In addition, we used NOVA, a dataset of English text from the 2010 active learning challenge , as the benchmark for this study. NOVA comes from the 20-Newsgroup dataset , which is a popular benchmark dataset for experiments in text applications of machine learning techniques, such as text classification and text clustering. Each text to be classified comes from an email that was posted to one or several newsgroups. The NOVA data are selected from both politics and religion, topics considered as positive and negative class, respectively. The feature set of data is in binary representation using a bag-of-words with a vocabulary of approximately 17,000 words.
Table 1 shows the comparison of the properties of the two datasets. They were both annotated with binary labels. All features for both datasets were binary only. Both datasets were very sparse (sparsity is equal to the ratio between the number of cells with value zero and the total number cells in the data matrix), but the class distribution also was different for two datasets. Additionally, the ASSERTION dataset contained information at the sentence level, while the NOVA dataset was at the document level. The ASSERTION dataset is probably more difficult to classify because it has much higher number of features than NOVA.
To set up a pool-based active learning framework, a pool of unlabeled samples and an independent test set were initialized. The variability in performance could have been high if many different partitions in the data were created for generating the unlabeled pool and test set. To fully use both datasets and generate reliable results, 3-fold stratified cross validation was performed on active learning. On each of the cross validation iterations, the pool of unlabeled samples was from two folds and the evaluation of performance was based on the remaining fold. The validation results were averaged over three iterations.
To mainly focus on improving the querying algorithm, the same classifier with the same parameter was used on each run of classification (training and testing). In our preliminary experiments for selecting the best classifier and parameter, the linear Logistic Regression classifier outperformed linear SVM and Naive Bayesian classifiers in 3-fold cross validation for all samples in both the ASSERTION and NOVA datasets. Therefore, the Logistic Regression model implemented in the package “Liblinear”  was used.
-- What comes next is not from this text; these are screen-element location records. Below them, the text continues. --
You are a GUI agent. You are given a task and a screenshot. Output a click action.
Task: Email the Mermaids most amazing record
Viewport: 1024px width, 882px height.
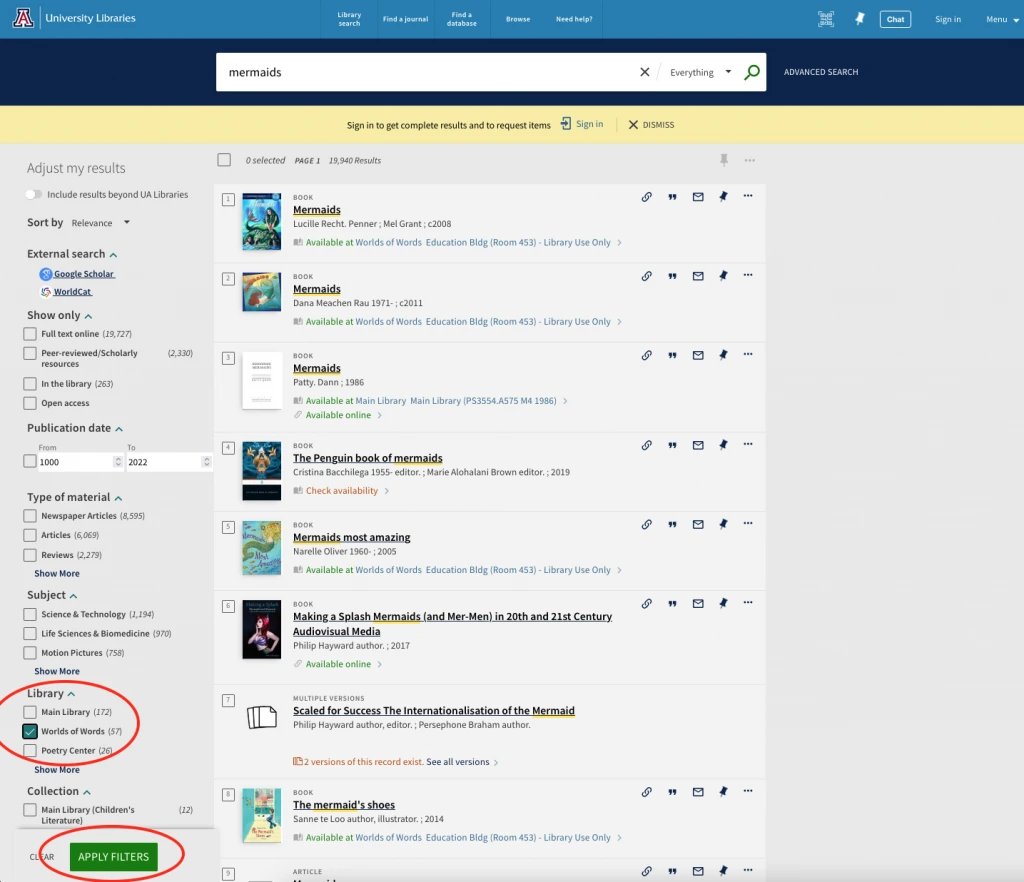coord(698,525)
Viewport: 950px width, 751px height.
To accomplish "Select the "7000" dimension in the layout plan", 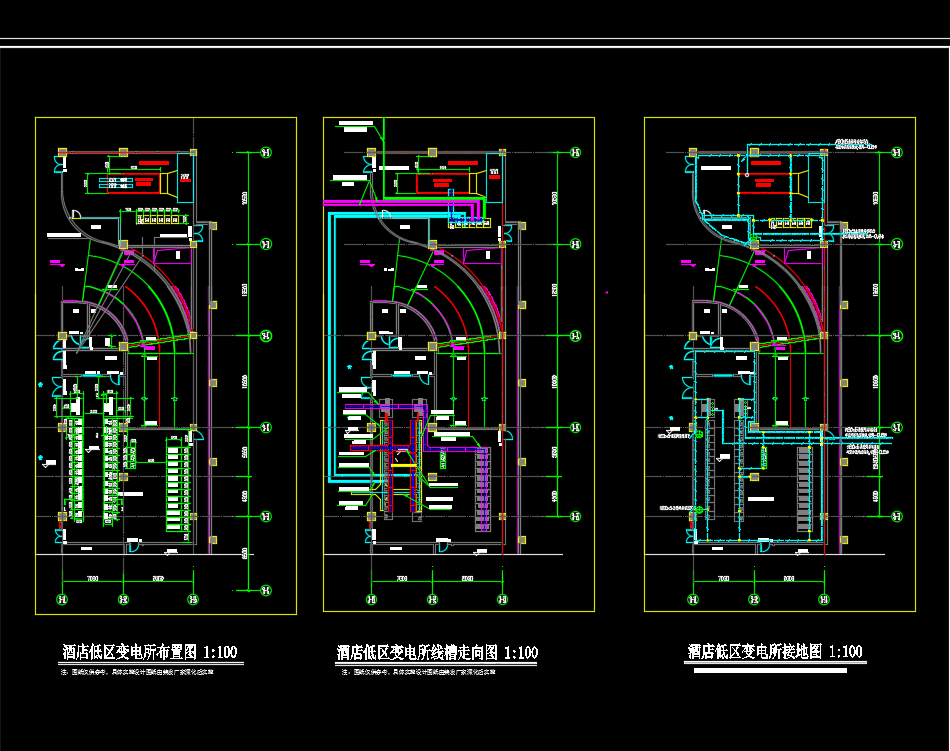I will [92, 580].
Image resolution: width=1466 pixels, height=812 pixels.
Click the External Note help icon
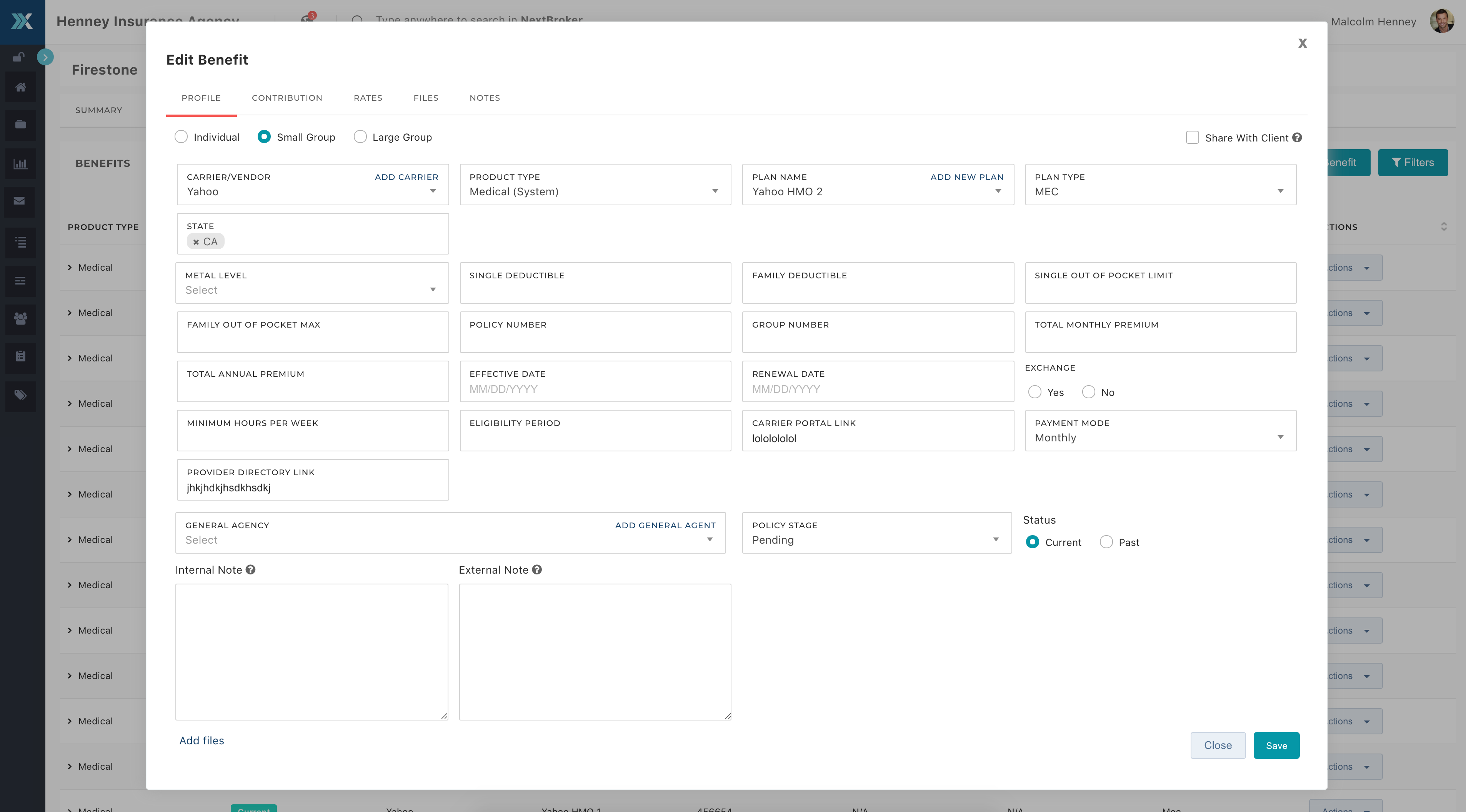[x=536, y=570]
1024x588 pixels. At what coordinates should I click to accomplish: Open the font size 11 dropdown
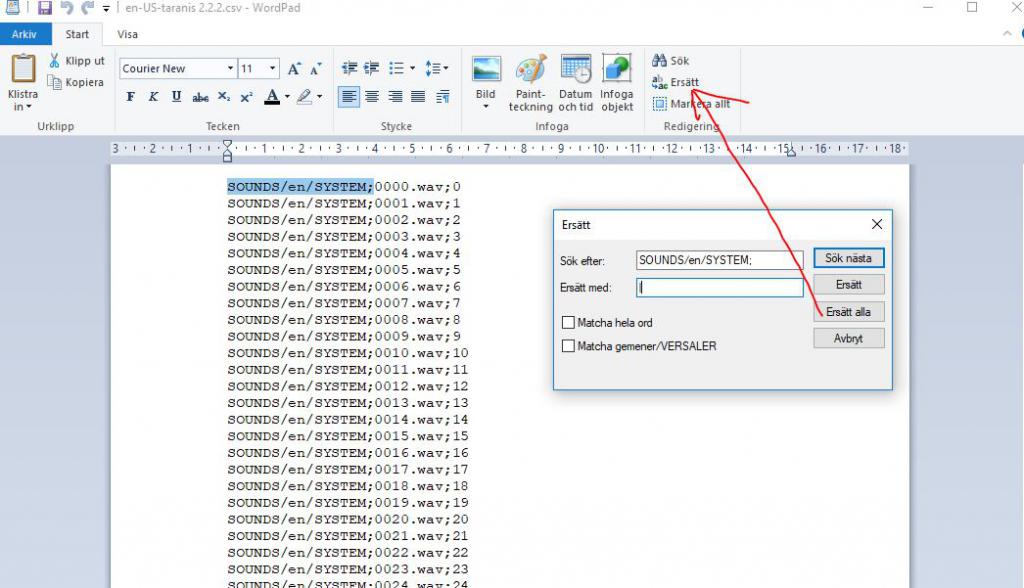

It can output the posterior probability as the prediction value. This output would be used as the input for most querying algorithms.
Based on the protocol of active learning described in Section 2, the global performance (learning curve) is influenced by many factors during the active learning process, such as initial performance (the classification performance based on the initial training set), the batch size, the stop criteria, the querying algorithm, etc. However, we designed the active learning experiment so that the querying algorithm would be the most influential factor. We fixed the initial and the final performance points in the learning curve as well as the batch size for each querying algorithm as follows.
We randomly selected three positive samples and three negative samples as the initial training set. In each iteration of the cross validation, all experiments with different querying algorithms would use the same initial training set and, therefore, have the same initial point in the learning curve.
According to the stop criteria, the active learning process stopped when the entire pool of unlabeled samples was queried or U was empty. In each iteration of the cross validation, all experiments with different querying algorithms would have the same final point in the learning curve.
For batch size selection, we used 2i+2 training samples with labels where i is the index of iteration in the active learning process up to the total number of training samples. For example, the size of labeled training set L on each iteration would be 8, 16, 32, 64, 128,…, 4096, …, and the maximum number.
The querying algorithm is the function to assess how informative each instance x is in unlabeled pool U. x* is selected as the most informative sample according to the function x*=argmaxQ(x), where Q(x) is the querying function that outputs the informativeness or querying value (Q value) for data matrix x in U.
Uncertainty sampling queries the sample with the least certainty or on the decision boundary. The simplest uncertainty sampling algorithm is called Least Confidence (LC), which is straightforward for the probabilistic models:
where y* is the most likely label sequence for x. θ is the model that generates the posterior probability P of label y given data matrix x. In the binary classification case, LC is equivalent to querying the instance with the highest Q value (or uncertainty value) that is nearest the 0.5 posterior probability of being in the positive or negative class. In the case of the ASSERTION dataset, if the concept term was classified as “present” with the probability closer to 0.5 versus “non-present,” the term was more likely to be selected for annotation in the next iteration of active learning.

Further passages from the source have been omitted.